WHAT YOU NEED TO DO: The lines to copy are those with "will" in them. Pull each one from the entries below.

DATA EXTRACT:
↓↓↓
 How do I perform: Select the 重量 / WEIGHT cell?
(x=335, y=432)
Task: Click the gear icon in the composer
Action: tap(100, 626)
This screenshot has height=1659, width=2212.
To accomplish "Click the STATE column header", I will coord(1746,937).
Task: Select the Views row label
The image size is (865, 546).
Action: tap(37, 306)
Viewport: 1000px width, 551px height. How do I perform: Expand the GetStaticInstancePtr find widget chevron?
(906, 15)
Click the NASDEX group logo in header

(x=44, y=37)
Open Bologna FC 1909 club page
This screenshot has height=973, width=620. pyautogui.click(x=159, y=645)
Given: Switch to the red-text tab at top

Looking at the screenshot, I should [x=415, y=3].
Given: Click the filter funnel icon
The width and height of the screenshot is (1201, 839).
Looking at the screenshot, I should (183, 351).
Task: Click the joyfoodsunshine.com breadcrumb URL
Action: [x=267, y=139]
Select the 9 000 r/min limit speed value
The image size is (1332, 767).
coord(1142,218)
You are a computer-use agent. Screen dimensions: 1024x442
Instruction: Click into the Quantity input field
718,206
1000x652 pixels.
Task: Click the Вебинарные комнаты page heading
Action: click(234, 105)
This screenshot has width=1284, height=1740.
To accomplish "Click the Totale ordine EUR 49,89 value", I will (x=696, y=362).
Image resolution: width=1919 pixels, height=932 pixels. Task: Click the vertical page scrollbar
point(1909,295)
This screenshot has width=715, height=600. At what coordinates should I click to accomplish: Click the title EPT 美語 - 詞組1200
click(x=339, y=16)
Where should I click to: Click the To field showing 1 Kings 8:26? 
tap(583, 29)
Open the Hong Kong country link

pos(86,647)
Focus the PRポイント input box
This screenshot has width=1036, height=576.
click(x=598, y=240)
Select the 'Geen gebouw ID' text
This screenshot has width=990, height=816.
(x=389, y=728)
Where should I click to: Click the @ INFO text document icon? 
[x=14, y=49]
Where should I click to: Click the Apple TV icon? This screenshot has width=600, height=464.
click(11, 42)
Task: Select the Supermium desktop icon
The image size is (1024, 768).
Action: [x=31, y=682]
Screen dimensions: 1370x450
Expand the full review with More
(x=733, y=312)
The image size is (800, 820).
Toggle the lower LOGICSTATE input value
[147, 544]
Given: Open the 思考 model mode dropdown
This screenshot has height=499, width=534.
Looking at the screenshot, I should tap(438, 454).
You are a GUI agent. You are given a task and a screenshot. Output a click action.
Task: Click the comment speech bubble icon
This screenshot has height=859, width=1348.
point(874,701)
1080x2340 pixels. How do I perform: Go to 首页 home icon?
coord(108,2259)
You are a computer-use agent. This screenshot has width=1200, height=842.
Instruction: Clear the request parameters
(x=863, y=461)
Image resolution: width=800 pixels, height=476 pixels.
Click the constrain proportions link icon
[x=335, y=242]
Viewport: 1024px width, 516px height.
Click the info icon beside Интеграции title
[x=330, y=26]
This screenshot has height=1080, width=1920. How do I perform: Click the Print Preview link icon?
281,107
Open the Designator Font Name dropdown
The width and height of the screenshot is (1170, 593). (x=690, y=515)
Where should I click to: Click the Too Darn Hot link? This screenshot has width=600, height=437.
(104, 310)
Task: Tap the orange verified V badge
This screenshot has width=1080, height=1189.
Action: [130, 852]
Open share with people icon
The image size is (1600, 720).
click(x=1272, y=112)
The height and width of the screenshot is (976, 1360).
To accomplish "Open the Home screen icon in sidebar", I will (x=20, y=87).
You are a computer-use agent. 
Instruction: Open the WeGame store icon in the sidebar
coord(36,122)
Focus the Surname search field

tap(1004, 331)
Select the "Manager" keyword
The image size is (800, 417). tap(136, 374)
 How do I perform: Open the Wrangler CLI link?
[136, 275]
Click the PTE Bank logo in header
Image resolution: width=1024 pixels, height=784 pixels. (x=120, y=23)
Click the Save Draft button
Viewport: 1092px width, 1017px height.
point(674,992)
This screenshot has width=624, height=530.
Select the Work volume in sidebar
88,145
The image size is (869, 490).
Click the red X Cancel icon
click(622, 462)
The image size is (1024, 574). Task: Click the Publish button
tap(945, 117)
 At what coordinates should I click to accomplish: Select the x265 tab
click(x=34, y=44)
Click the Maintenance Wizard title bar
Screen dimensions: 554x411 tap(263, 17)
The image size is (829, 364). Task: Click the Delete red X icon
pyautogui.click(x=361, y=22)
↑↑↑
WRITTEN ANSWER:
To accomplish "Click the STATE column header", I will coord(1746,937).
To accomplish "Click the Totale ordine EUR 49,89 value", I will (x=696, y=362).
To accomplish "Open the Home screen icon in sidebar", I will (x=20, y=87).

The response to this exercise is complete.